The latest dispatches from the Golden State of Lunacy have arrived, and it’s no surprise that the terms “outlandish” and “government” are wedded together yet again.
After all, the state that just ended cash bail is always up to something.
Emotional Rescue
Potentially opening a Pandora’s Box of citizens violating other citizens’ constitutional rights based on nothing but feelings, a bill has passed the state legislature allowing co-workers and school personnel to request restraining orders on the gun rights of people who they feel present a threat. The new law enables the courts to temporarily remove guns from someone who receives a complaint, as well as barring the purchase of new firearms of ammunition for the duration of the ban.

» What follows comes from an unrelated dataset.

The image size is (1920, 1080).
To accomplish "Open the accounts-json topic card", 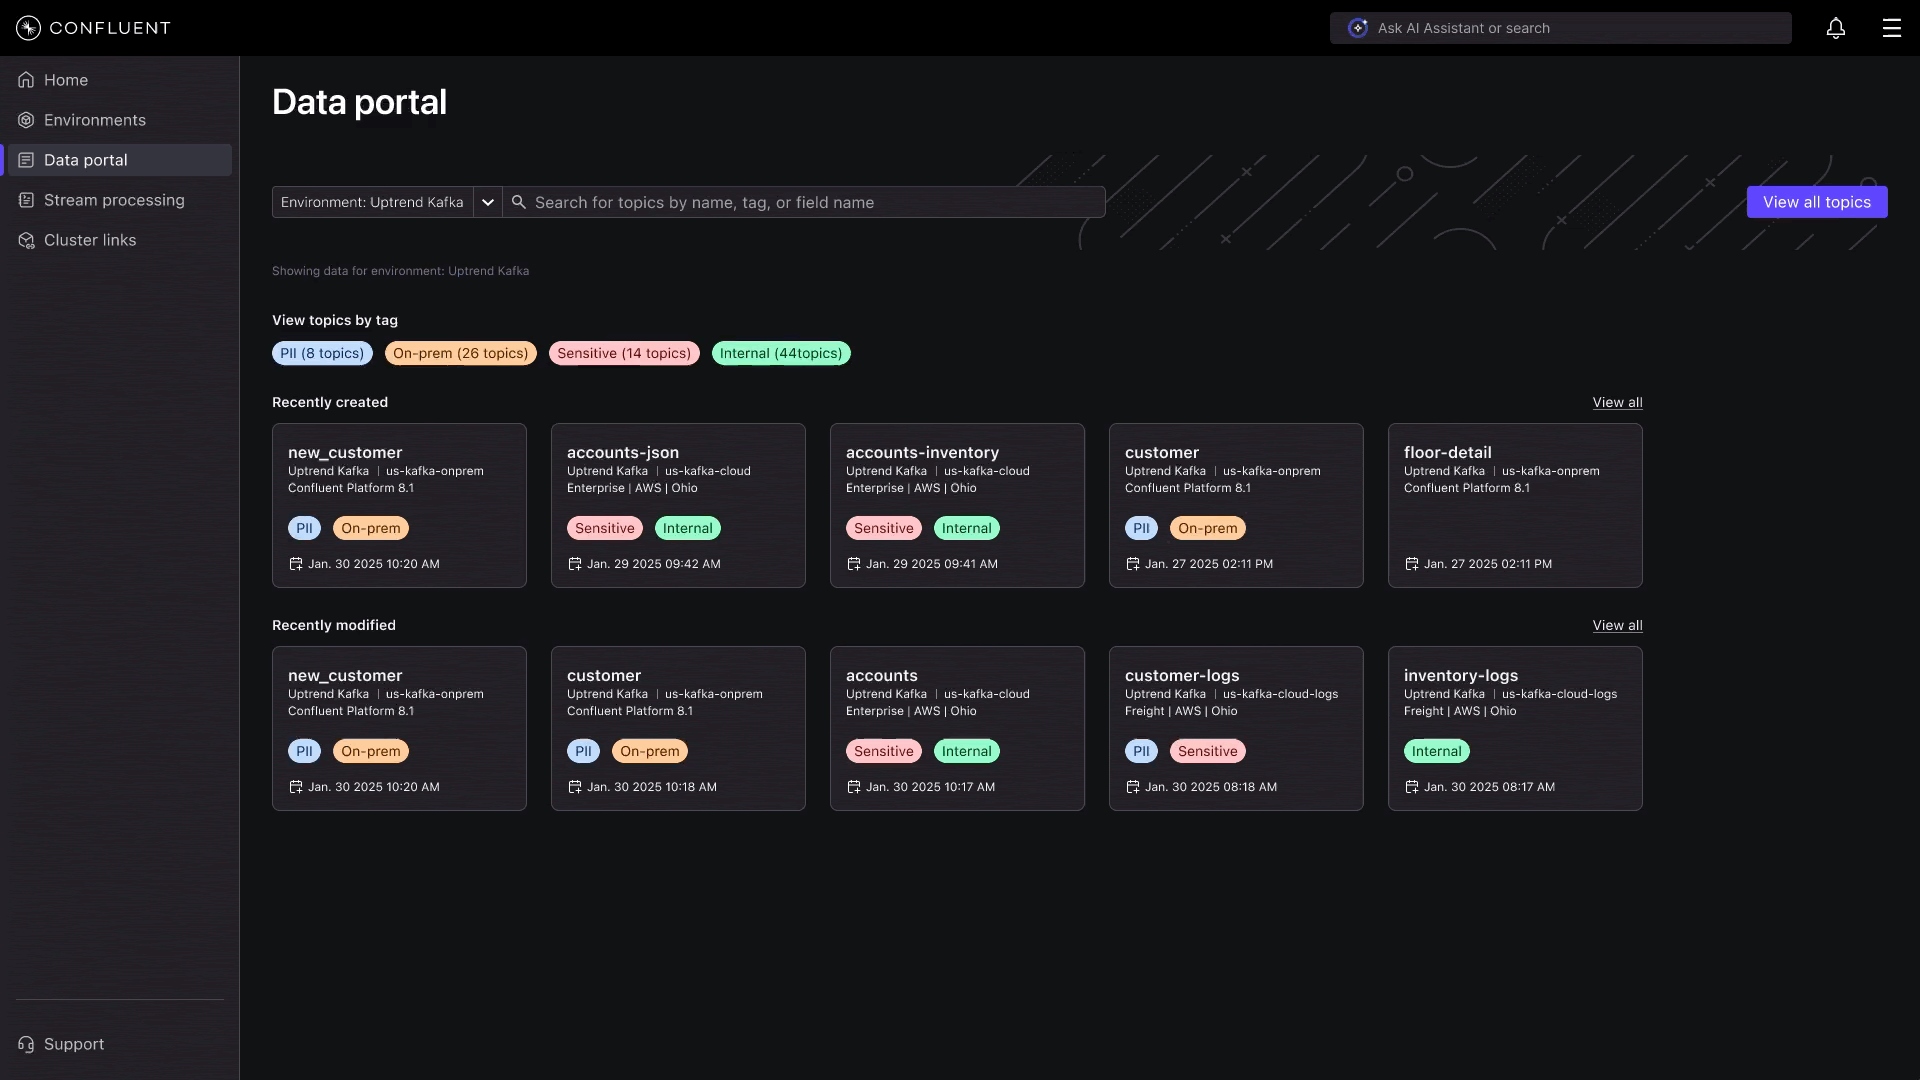I will point(678,505).
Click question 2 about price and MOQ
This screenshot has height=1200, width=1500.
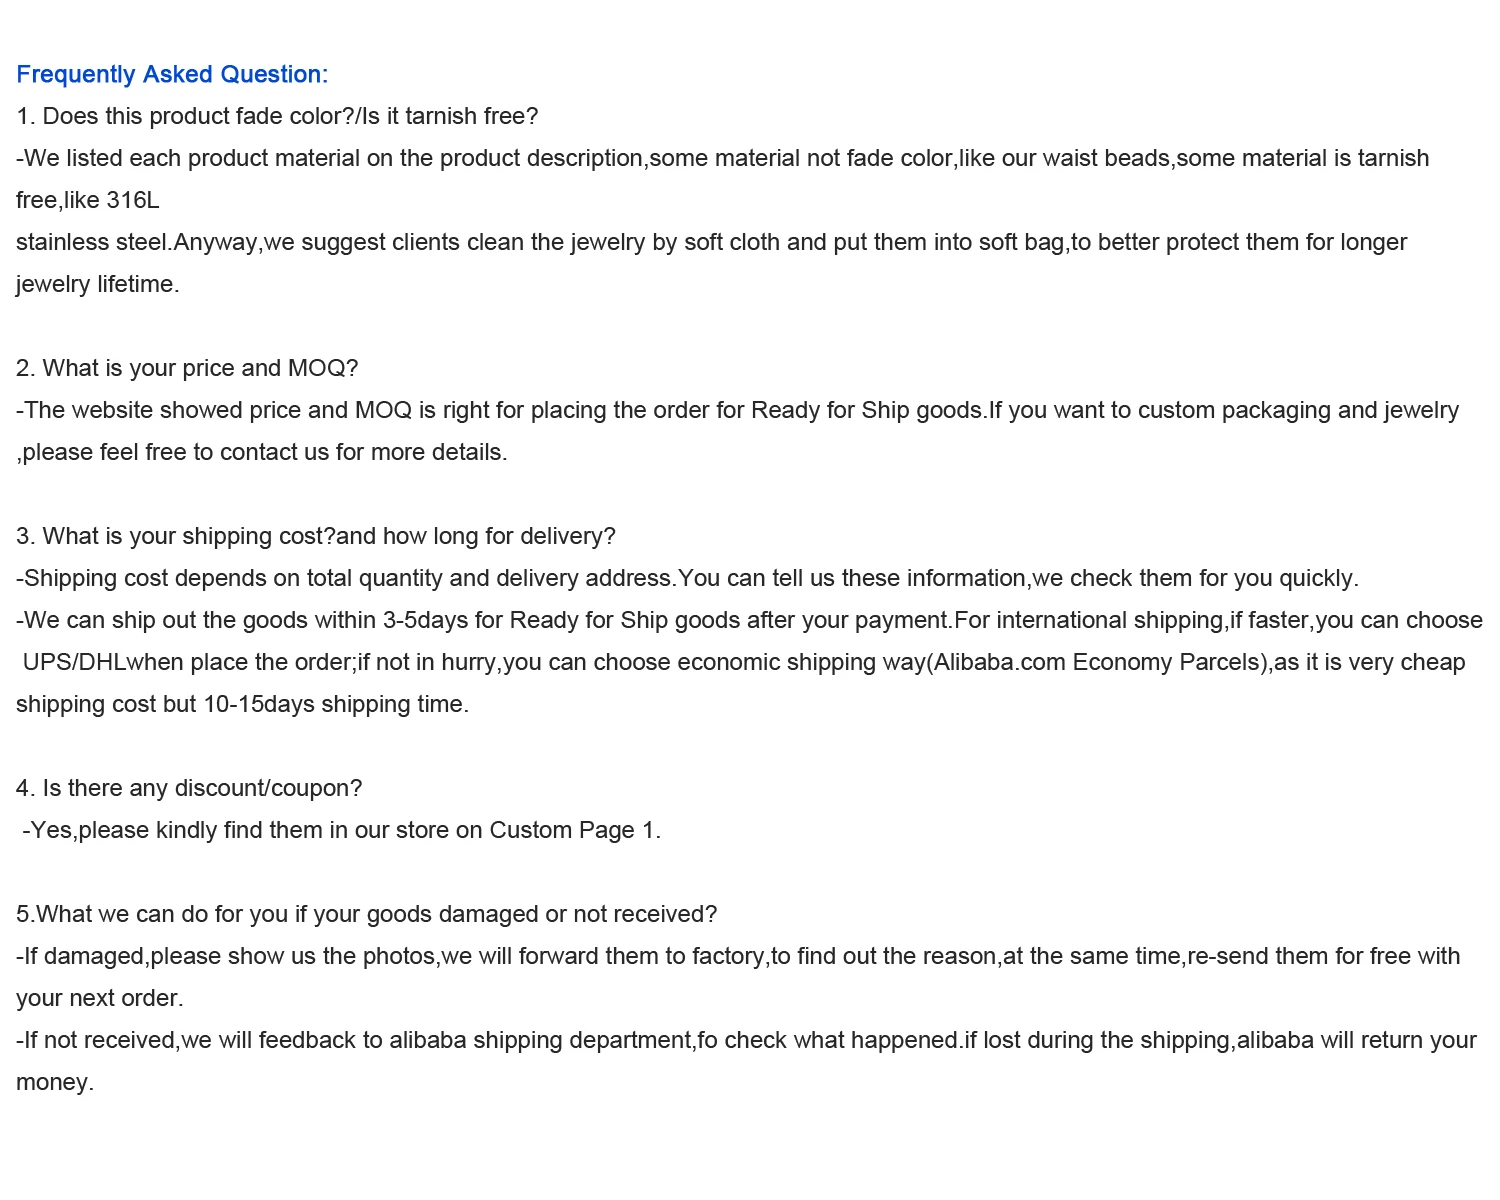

While introducing the bill immediately after the school shooting in Parkland, Florida, Assemblyman Phil Ting (D-San Francisco) illustrated how emotion-driven the measure was.
“It just tells people in a workplace environment, if they see something, if they feel something, they can do something about it,” Ting said, “They don’t have to be helpless.”
Moved by the usual hysteria following a highly publicized shooting, Ting obviously gave no consideration to the helpless state a law-abiding citizen would find himself in if a co-worker moved to have his guns confiscated by a judge because the fellow employee felt him to be “angry” or “sullen” or whatever reason an overactive imagination could conjure.
Lame-Duck Fiat
But the idea of losing your gun rights because your cubicle neighbor witnessed your explosion over the latest printer malfunction may have to take a back seat to an even more brazen action: Governor Jerry Brown commuting the sentences of all 748 inmates on death row.
John Phillips at the Orange County Register details how a former state public defender, Quin Denvir, wrote Brown a letter in 2016 urging him to commute all death penalty sentences.
Brown’s office confirmed it had received the letter from Denvir, who helped Unabomber Theodore Kaczynski avoid execution, the Sacramento Bee reported at the time. But, the newspaper noted, the California Constitution did not give the governor power to grant a pardon or commutation to a person “twice convicted of a felony except on recommendation of the Supreme Court, 4 judges concurring.”
“That’s at least half the people on death row,” Michele Hanisee, president of the Association of Deputy District Attorneys in Los Angeles County, told Phillips at the OC Register.
And that would seem to have put an end to the matter. Until the California Supreme Court issued an administrative order out of the blue on March 28 clearing the way for Brown “to legally commute the sentences of every inmate on death row,” as Phillips states.
The move seems tailored to enable a lame-duck governor known for his propensity to grant pardons to go on a binge before he leaves office in January. Even so, Brown would be going against the wishes of a majority of California voters, who defeated a measure to overturn the death penalty in 2016 and approved another measure to speed up executions.
The San Jose Mercury News notes that Brown is personally opposed to the death penalty but vowed to carry it out as governor.
He hasn’t commuted a death sentence in 16 years in office.
“But in his 20s,” the paper reports, “Brown joined anti-death penalty protesters singing ‘We Shall Overcome’ outside the gates of San Quentin State Prison as an inmate went to the gas chamber inside.”
The OC Register‘s Phillips sees an orchestrated campaign in the works:
“Brown and his anti-death penalty cronies could very well be in collusion with the California Supreme Court to thwart the will of the people and effectively end the death penalty in the Golden State – something Jerry has been trying to do since his dad was governor back in the 1950s and 1960s.”
It’s just another day in Crazy California.